Yeah... I don't think we will breed her, there are so many unwanted pets out there, beside the cost issues and the risk to her life. She's such a great dog, I don't want anything bad to happen to her. I just love her to bits. She's such a great dog! On top of that... it's not like you get one or two pups, you get like 8-10.... that's a LOT of dogs! and I know I'd want to keep one and well... I swore I'd never do the two dog things again. LOTS of dog hair and food. It's kinda fun to think about the pups, but in reality, I know it's not a good think, exp because both my other girls were breeders and by having a littler, it seems like I'll undo the good I did by taking them in. Does that make sense? 



> Originally Posted By: shilohsmom
> 
> 
> > Originally Posted By: FuryanGoddessHumm... I'll admit, the thought of breeding Zeva one time has crossed our minds.

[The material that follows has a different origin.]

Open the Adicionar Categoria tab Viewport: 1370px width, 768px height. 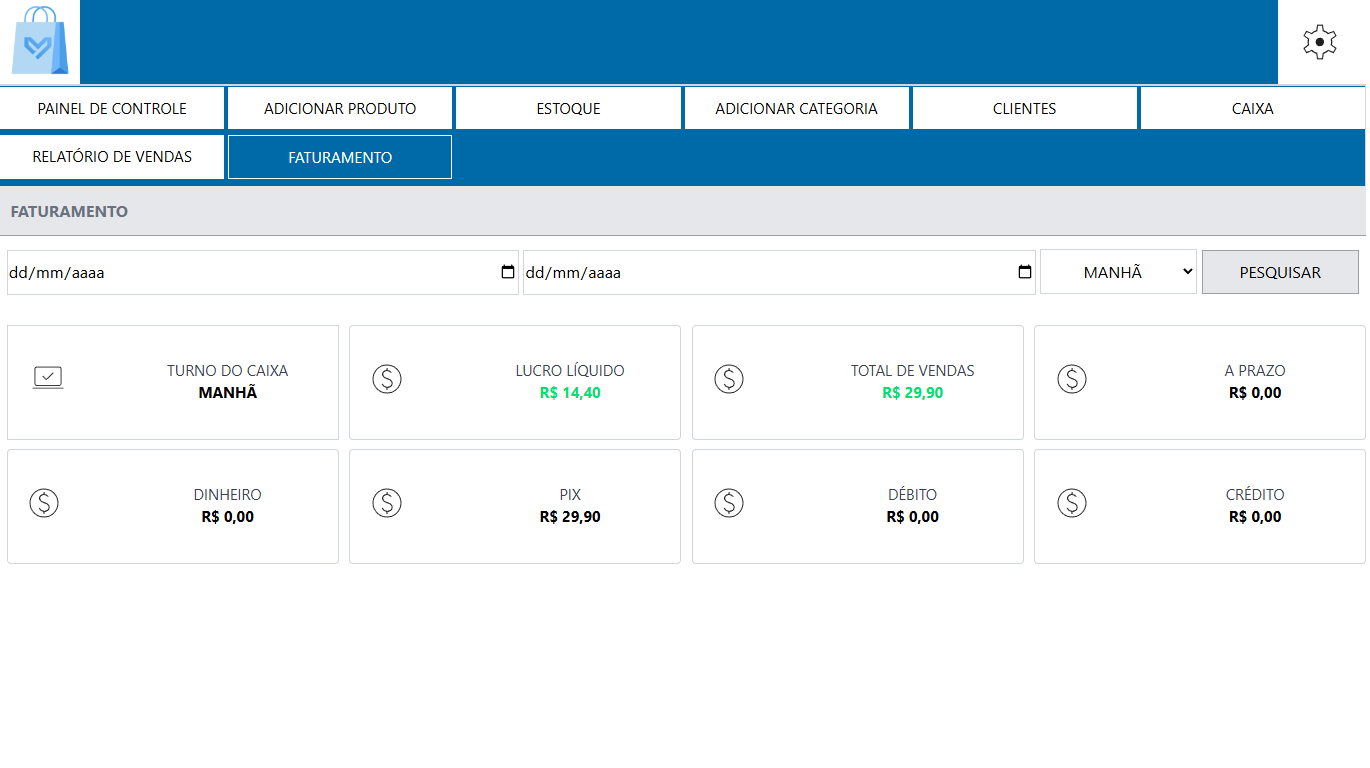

A lot of ppl have asked if we are and are interested in a pup. I really don't think that it will happen as she is not AKC reg and what reg male dog would want to breed w/ her due to that fact.
> ...


----------



## georgiapeach717 (Jan 28, 2010)

I understand your thought about breeding zeva. I was reading how GSDs go into "senior" years at 7 and a lot I guess dont make it past 11...and I actually teared up thinking of Clover dying some day. I thought it would have been nice to have a son of his some day to carry on once he is gone....but I am sticking with his neuter in June....I guess I will settle for a distant cousin or 1/2 brother in a few years.

unless we breed him and zeva and split the litter half for you and half for me!! LOL!!! J/K!


----------



## shilohsmom (Jul 14, 2003)

> Originally Posted By: FuryanGoddessYeah... I don't think we will breed her, there are so many unwanted pets out there, beside the cost issues and the risk to her life. She's such a great dog, I don't want anything bad to happen to her. I just love her to bits. She's such a great dog! On top of that... it's not like you get one or two pups, you get like 8-10.... that's a LOT of dogs! and I know I'd want to keep one and well... I swore I'd never do the two dog things again. LOTS of dog hair and food. It's kinda fun to think about the pups, but in reality, I know it's not a good think, exp because both my other girls were breeders and by having a littler, it seems like I'll undo the good I did by taking them in. Does that make sense?
> 
> 
> 
> ...


I know what you mean and understand your feelings. Believe you me, I have a little girl of my own right now that I would so like to have another just like her. But I'm thankful you've decided to have her spayed and not take any chances. 

It was hard for me to put that thread up there for you. I could tell how much you care for your special girl, not just from this post but from other posts as well. I didn't want to hurt your feelings. But that's what can happen and I know that would hurt a lot more. Thank you for understanding.


----------



## GSDgirlAL (Jan 4, 2008)

heartbreaking ... makes me want to save them all.


----------